Quarante ans après sa première diffusion, le journal du soir de France 3 pourrait bientôt lancer son ultime générique de fin. C’est ce que redoutent les salariés de la chaîne, après l’annonce par la direction de France Télévisions d’un projet de transfert du « Soir 3 » sur la chaîne d’information en continu Franceinfo.

Dans la piste présentée, mardi 19 février, en Comité social et économique central (CSEC) par la direction, la plus haute instance représentative du personnel, un journal réalisé par les équipes des deux chaînes serait diffusé entre 22 h 30 et minuit sur le canal 27, avant d’être retransmis partiellement sur France 3, 30 à 45 minutes plus tard.

Une des raisons ayant motivé ce projet est « le problème de l’horaire fluctuant de Soir 3, qui dépend chaque jour de la durée du programme précédent et qui commence souvent à une heure tardive », explique Yannick Letranchant, le directeur de l’information de France Télévisions. Le journal nocturne est diffusé en moyenne à 23 h 26 en semaine, et environ minuit le week-end. « L’idée est donc de lui donner une visibilité à une heure plus accessible sur Franceinfo », poursuit-il.

Renforcer la grille de Franceinfo

Le numéro deux du service public a beau assurer vouloir « retrouver la patte du Soir 3 » dans cette nouvelle tranche d’information qui pourrait changer de nom, les syndicats y voient « une régression considérable de l’offre pour le public ». « Les JT de France 3 et Franceinfo ont chacun leur style et leur projet éditorial, estime Antoine Chuzeville, délégué syndical SNJ et ancien journaliste du « Soir 3 ». Ils ne traitent pas les mêmes sujets, et quand c’est le cas, ils le font sous des angles différents. »

Avec ce journal sur Franceinfo, l’ambition de la direction est aussi d’attirer un nouveau public sur la chaîne d’information en continu, dont les audiences peinent à décoller. Deux ans et demi après son lancement, le canal 27 plafonne autour de 0,5 % de part d’audience. « On comprend cette volonté de renforcer Franceinfo, mais cela ne doit pas se faire en affaiblissant France 3 », fustige M. Chuzeville. Présenté depuis trois ans par Francis Letellier, « Soir 3 » est regardé par 550 000 téléspectateurs en moyenne cette saison, soit 5,6 % de part d’audience.

« On passerait de deux plateaux, avec leurs cadreurs et leurs techniciens, à un seul »
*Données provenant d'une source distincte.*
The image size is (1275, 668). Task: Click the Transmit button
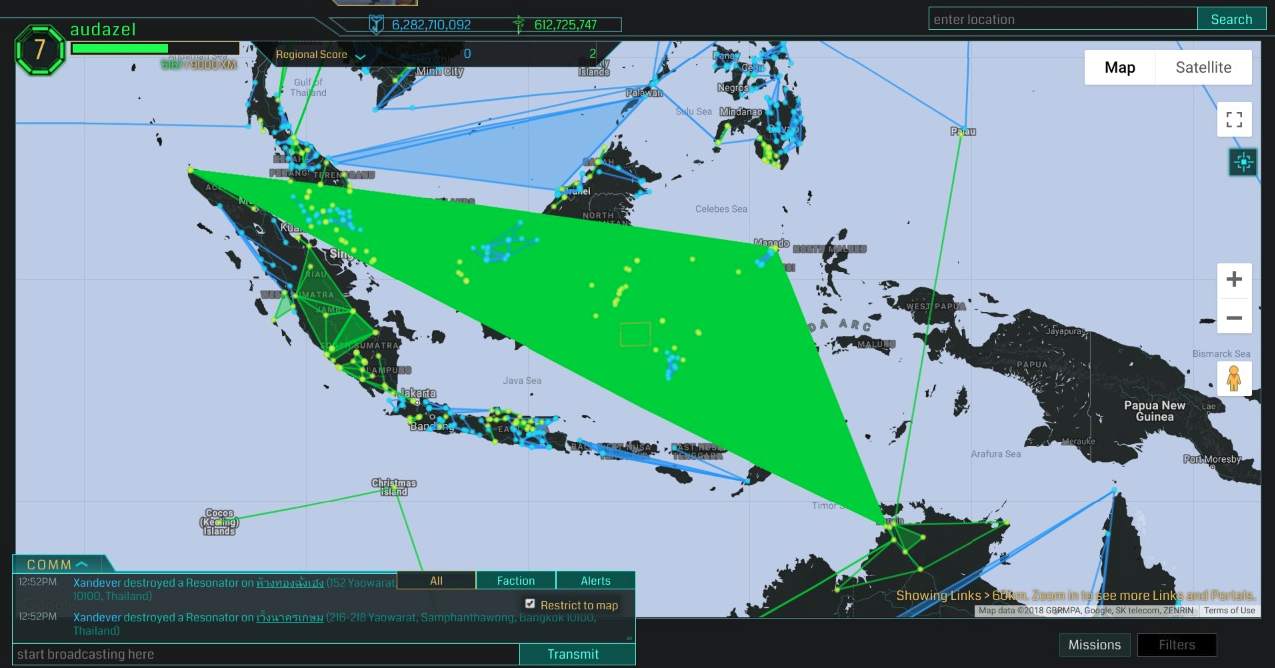tap(573, 654)
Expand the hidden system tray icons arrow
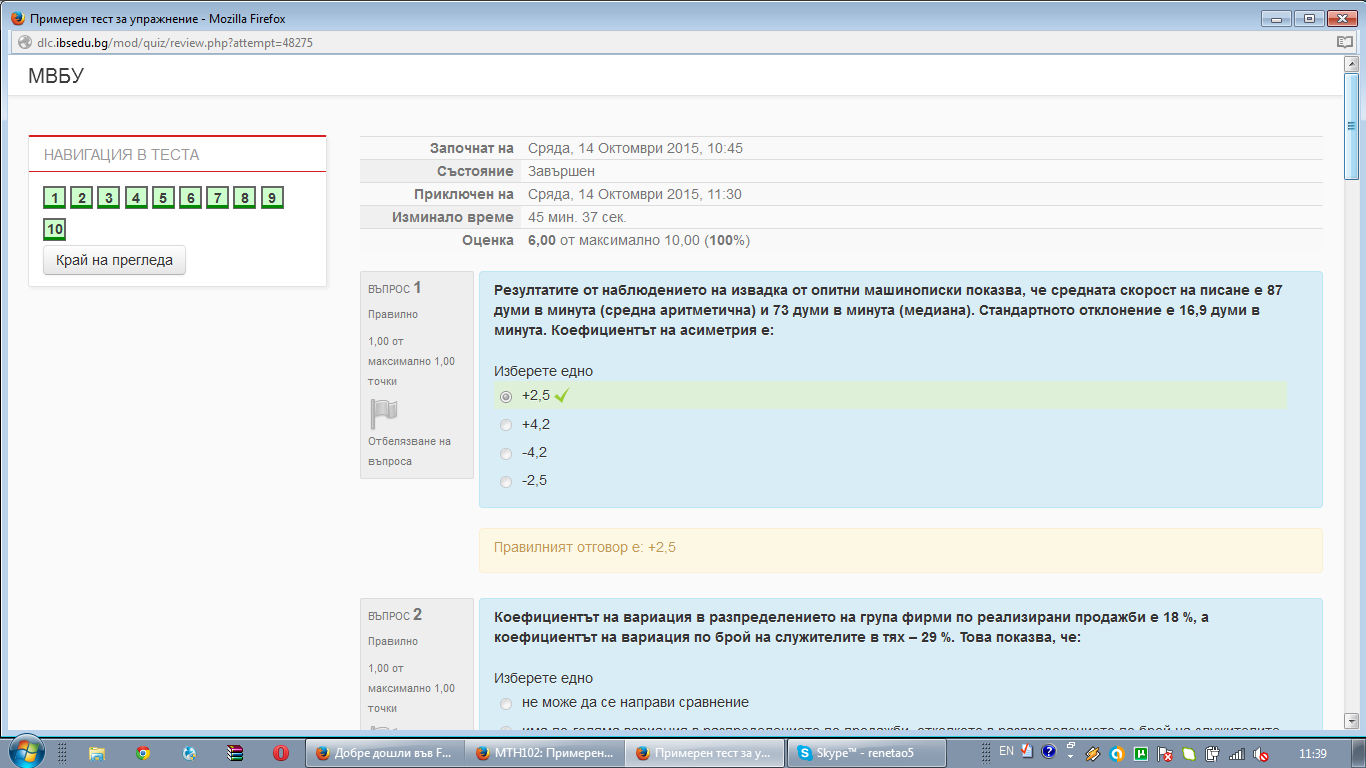Screen dimensions: 1366x768 [1070, 754]
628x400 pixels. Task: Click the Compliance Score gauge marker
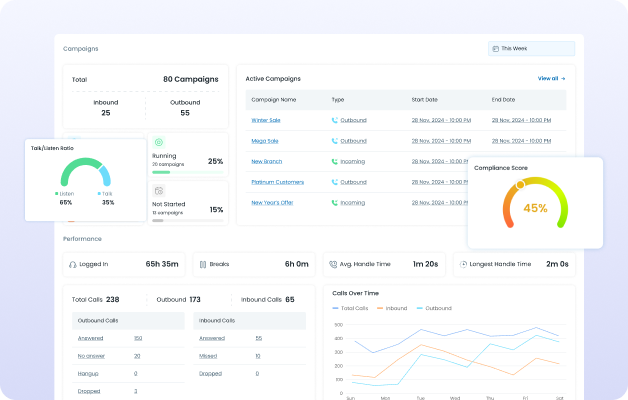pyautogui.click(x=519, y=185)
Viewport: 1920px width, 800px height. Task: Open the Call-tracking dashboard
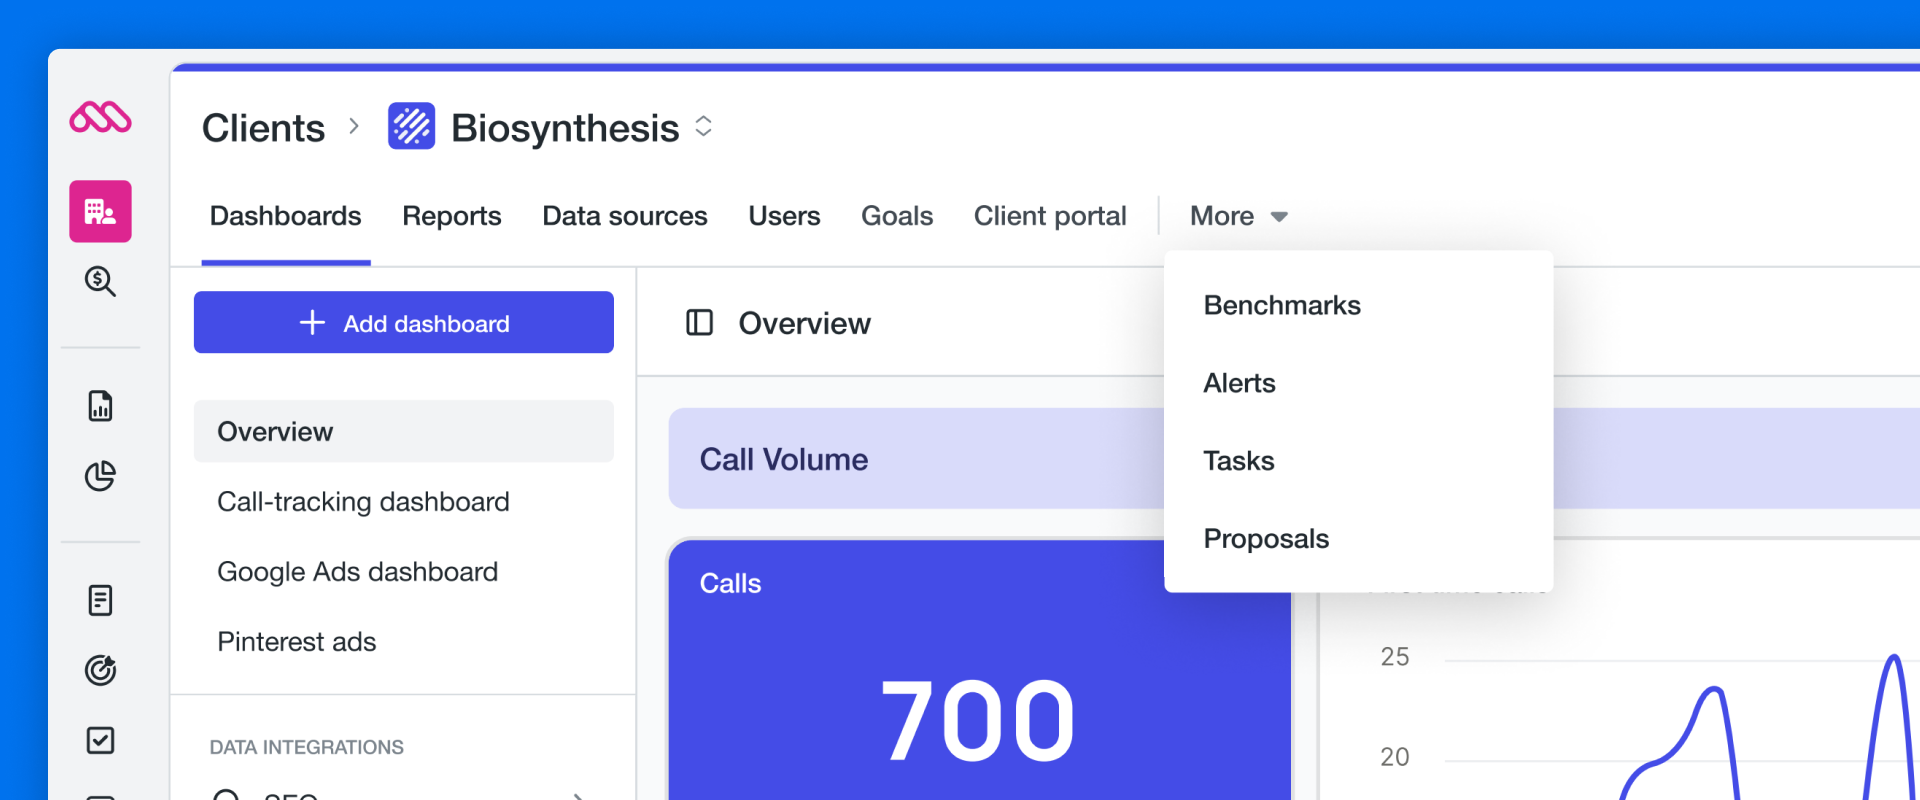coord(363,502)
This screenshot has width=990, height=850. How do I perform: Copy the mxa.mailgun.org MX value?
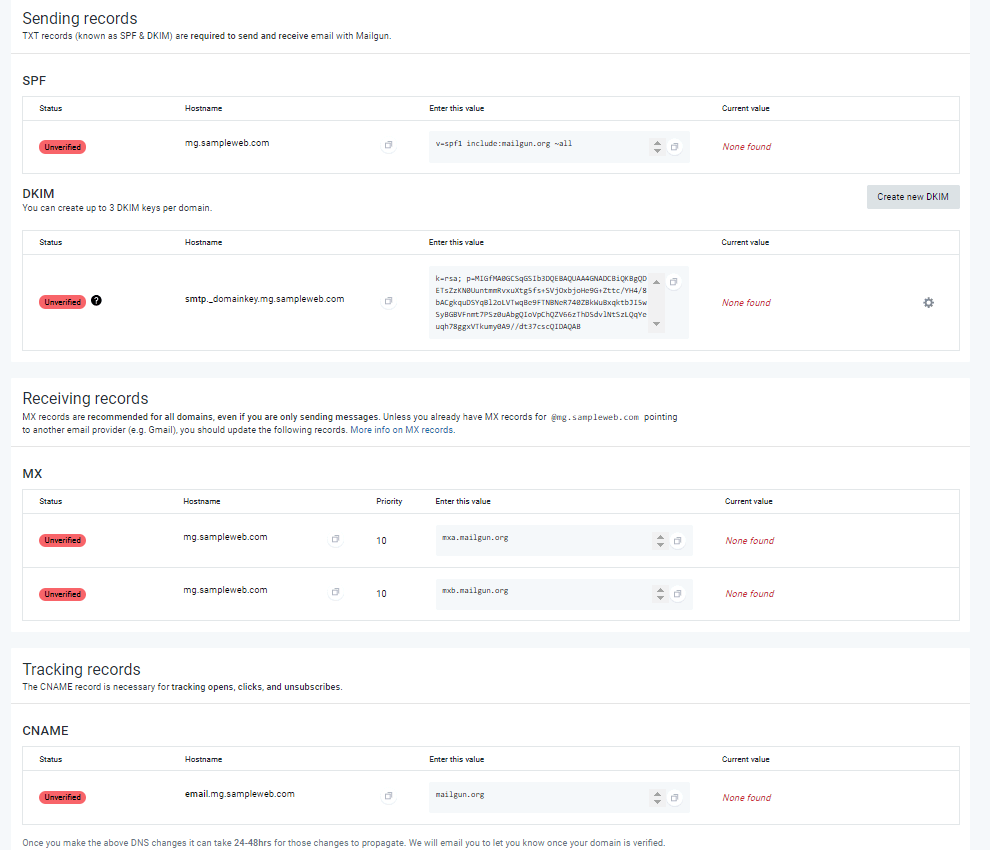[x=678, y=541]
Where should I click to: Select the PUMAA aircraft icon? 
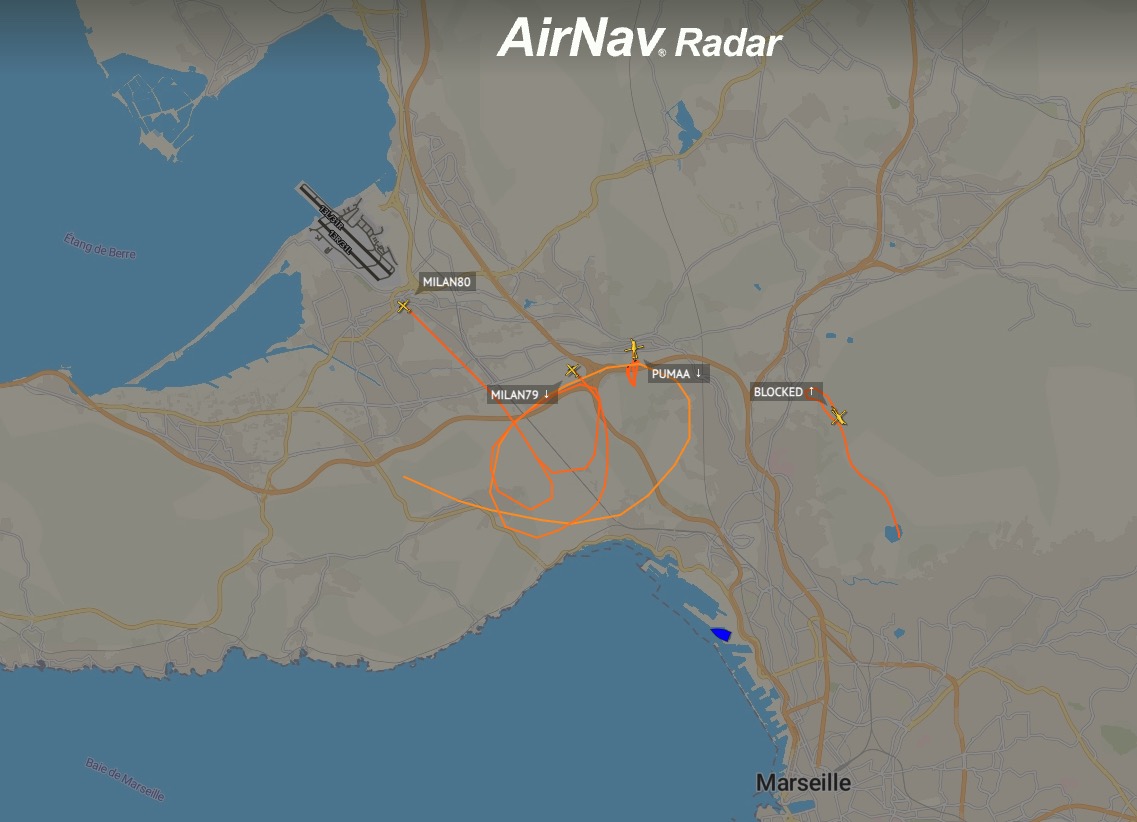(634, 349)

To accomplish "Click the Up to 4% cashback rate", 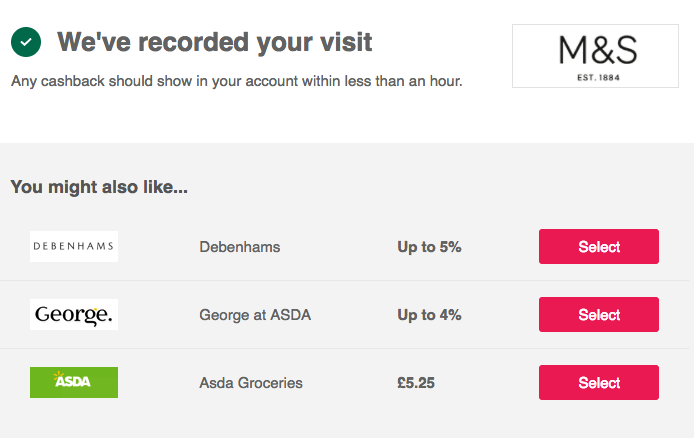I will pyautogui.click(x=429, y=315).
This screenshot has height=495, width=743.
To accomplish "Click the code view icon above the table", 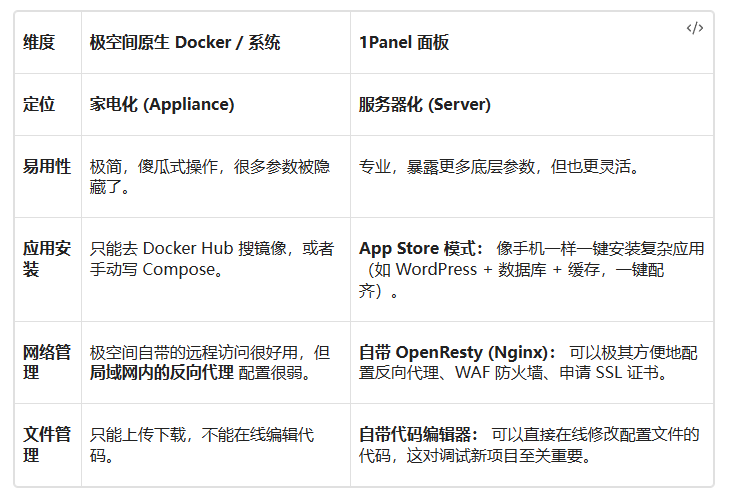I will (694, 28).
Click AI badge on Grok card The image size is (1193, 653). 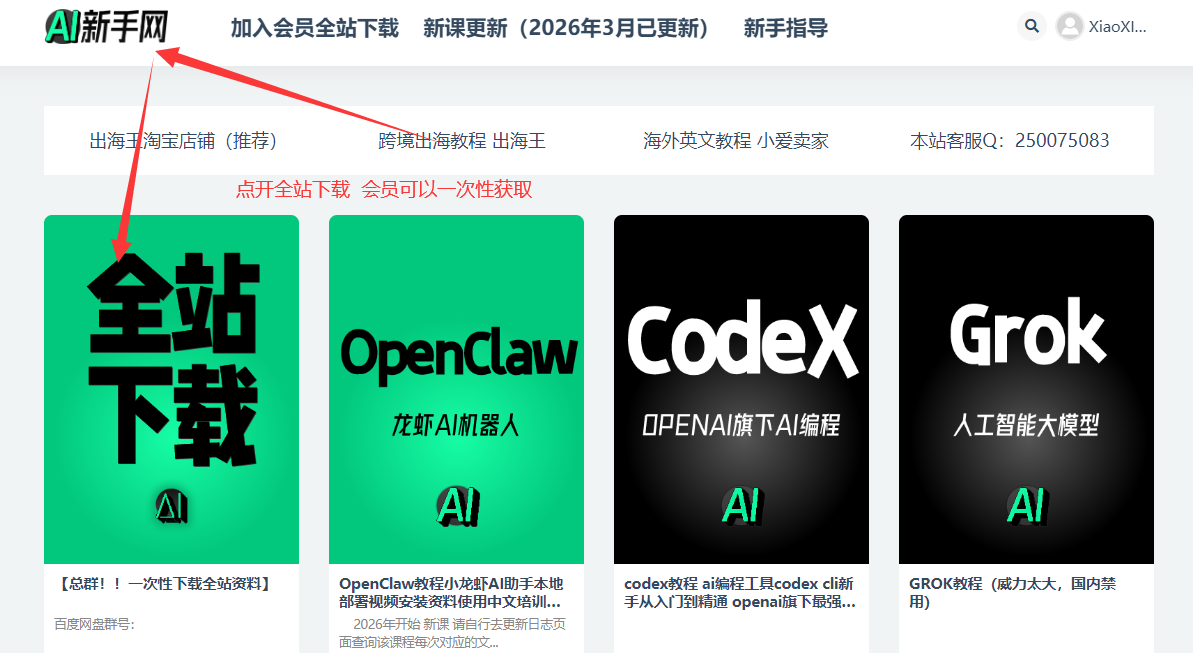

Si la direction se défend de profiter de ce projet pour réduire ses effectifs, « la seule justification est économique », estime M.Chuzeville. « On passerait de deux plateaux, avec leurs cadreurs et leurs techniciens, à un seul », souligne-t-il. Pour M. Letranchant, l’intention est au contraire « de faire travailler les équipes ensemble et de créer des synergies entre elles ».

Transformation de l’audiovisuel public

Ce n’est pas le seul journal que France 3 pourrait être amenée à partager avec un autre média de l’audiovisuel public. Depuis début janvier, France Bleu et France 3 proposent une matinale commune en Provence-Alpes-Côte d’Azur et en Occitanie. Dans le cadre de cette expérimentation, les journaux de la radio sont filmés et diffusés en direct sur la Trois. Après un bilan en juin prochain, ces mutualisations pourraient être étendues à d’autres régions, et, comme cela a été indiqué lors du CSEC du 19 février, des rapprochements immobiliers entre France 3 et France Bleu sont prévus à plus long terme, notamment à Strasbourg, Rennes et Lyon.

En tenant compte du glissement naturel des charges et des investissements dans le numérique, c’est un effort de 350 millions à 400 millions d’euros que va devoir faire le groupe

Voulue par le gouvernement dans le cadre de la réforme de l’audiovisuel public lancée à l’été 2018, cette réorganisation doit permettre de faire face à une réduction budgétaire, en mutualisant les moyens des rédactions. L’audiovisuel public est tenu de réaliser 190 millions d’euros d’économies entre 2018 et 2022, dont 160 millions pour la seule France Télévisions. En tenant compte du glissement naturel des charges et des investissements dans le numérique, c’est un effort de 350 millions à 400 millions d’euros que va devoir faire le groupe présidé par Delphine Ernotte.

Dans ce contexte, cette dernière a annoncé, en décembre 2018, un vaste plan de départs volontaires. Actuellement négocié avec les organisations syndicales, il pourrait aboutir à la suppression nette de 1 000 postes (2 000 départs et 1 000 embauches) pour un effectif total de 9 600 employés à temps plein.

Le projet, présenté mardi, de bascule du « Soir 3 » sur le canal 27 doit encore être étudié dans un groupe de travail commun à France 3 et Franceinfo. Le SNJ de France Télévisions a d’ores et déjà fait savoir qu’il s’opposerait à la disparition du journal du soir de la Trois.